- J’ai d’abord rêvé d’une grande porte, sorte d’ouverture béante, déchirée sur l’extérieur et d’une foule, immobile, massée derrière cette porte. Première image. Plus tard, je leur ai dit : « Vous marchez depuis une infinité de jours, vous avez tout oublié sauf cette catastrophe, vous avez peur d’être là, peur d’être regardés, d’être personnages de théâtre sans l’avoir voulu … »

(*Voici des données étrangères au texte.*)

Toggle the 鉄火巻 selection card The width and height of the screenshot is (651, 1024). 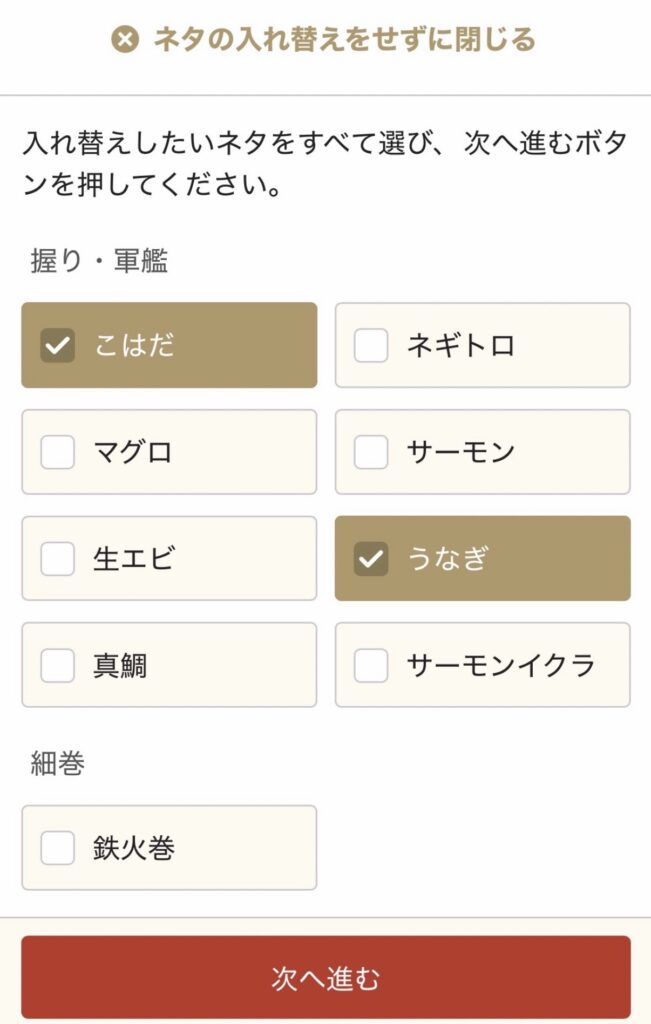coord(168,847)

- Au début bien sûr, il fallait un espace petit, protégé, qui soit à l’image de l’unité et de l’indivisible. Le Roi, ses trois filles, son conseiller, collés les uns aux autres, image en deux dimensions, harmonieuse comme une peinture de la Renaissance ; la grande, l’irréparable déchirure se produisant lorsque ce tableau ( ou plan fixe) « sacré » est déserté par les personnages.
Extrait n° 1
Les portes du théâtre s’ouvrent
Rideau bleu, cadre de scène rouge et or, immobilité, silence, nuit …
Le monde et le temps, arrêtés, attendent calmement qu’un autre temps commence.
C’est une nuit profonde, lourde et trop calme et la voix qui s’élève jusqu’aux étoiles, belle, seule, pure à faire peur, chante l’amour.
Inoubliable. Jusqu’à la folie.
- Aussi vieille que le théâtre, la proposition de théâtre dans le théâtre. Ici, tentative de rendre compte de la double et vertigineuse proposition shakespeariennne : le monde est un théâtre et le théâtre peut contenir le monde. L’espace est donc gigogne, du plus petit au plus grand et à l’infini, le théâtre du Globe ( composé lui-même d’un plateau de théâtre entouré de la moitié de l’espace réservé aux spectateurs), cassé, désaxé est « contenu » dans une caserne du XXe siècle se voulant elle aussi à l’image du monde et ouverte sur un extérieur qui n’est d’ailleurs qu’une illusion d’extérieur, appelant lui-même à un autre extérieur, invisible cette fois et pourtant présent : les personnages en viennent, y retournent : guerre, tempête, catastrophe, assassinats suicides …
Ainsi le monde envahit l’espace de la représentation (la foule bien sûr, la lumière mais aussi la musique) en même temps que les limites du théâtre reculent à l’infini : le plateau s’agrandit jusqu’à « l’impossible ».
- Sur le plateau du théâtre élisabéthain, Edmond, metteur en scène de sa tragi-comédie. Il y construira toutes ses intrigues, jusqu’à la dernière, l’aveuglement du père, avant de se lancer dans l’espace vide, énorme, glacé, du monde qu’il croit pouvoir conquérir.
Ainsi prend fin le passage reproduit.